* **WORK ITEM**:
The response should contain only those lines of the entries below that include the string "agent".
(PROVIDED RECORDS)
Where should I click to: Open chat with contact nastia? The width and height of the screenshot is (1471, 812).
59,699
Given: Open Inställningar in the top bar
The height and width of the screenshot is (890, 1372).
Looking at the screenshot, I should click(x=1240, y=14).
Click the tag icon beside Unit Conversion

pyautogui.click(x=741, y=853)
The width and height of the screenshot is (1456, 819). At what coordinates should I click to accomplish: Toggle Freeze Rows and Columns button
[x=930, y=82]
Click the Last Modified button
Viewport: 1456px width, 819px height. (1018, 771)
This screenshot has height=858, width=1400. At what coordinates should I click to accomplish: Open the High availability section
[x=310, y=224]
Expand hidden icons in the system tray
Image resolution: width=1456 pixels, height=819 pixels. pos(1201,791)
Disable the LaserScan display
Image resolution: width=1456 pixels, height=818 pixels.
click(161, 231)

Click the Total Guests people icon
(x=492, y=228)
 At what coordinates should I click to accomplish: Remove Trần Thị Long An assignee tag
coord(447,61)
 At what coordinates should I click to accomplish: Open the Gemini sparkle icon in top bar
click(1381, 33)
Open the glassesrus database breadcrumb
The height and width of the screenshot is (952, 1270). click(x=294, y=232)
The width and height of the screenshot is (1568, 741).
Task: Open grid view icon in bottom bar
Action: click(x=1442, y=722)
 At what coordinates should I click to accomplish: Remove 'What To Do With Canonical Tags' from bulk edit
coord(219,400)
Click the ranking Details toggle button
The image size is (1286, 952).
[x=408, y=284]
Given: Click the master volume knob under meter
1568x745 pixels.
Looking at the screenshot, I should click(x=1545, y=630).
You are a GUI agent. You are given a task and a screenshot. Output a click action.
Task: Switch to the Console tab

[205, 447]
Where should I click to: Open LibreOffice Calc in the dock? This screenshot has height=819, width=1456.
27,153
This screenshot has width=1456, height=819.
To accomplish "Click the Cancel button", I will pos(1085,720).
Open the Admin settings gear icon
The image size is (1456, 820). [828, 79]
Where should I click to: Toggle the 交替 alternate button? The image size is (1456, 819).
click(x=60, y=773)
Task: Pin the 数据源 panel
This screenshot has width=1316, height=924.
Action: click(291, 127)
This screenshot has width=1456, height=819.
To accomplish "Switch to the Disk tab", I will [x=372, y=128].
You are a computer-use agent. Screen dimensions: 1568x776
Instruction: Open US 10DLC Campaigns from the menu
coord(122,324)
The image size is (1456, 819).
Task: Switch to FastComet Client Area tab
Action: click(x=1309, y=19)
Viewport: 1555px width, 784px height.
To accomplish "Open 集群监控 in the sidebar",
(End PROVIDED RECORDS)
* **PROBLEM SOLUTION**:
You are a GUI agent. You are given a task and a screenshot. Output a click action.
You are a computer-use agent. Screen dimensions: 1568x776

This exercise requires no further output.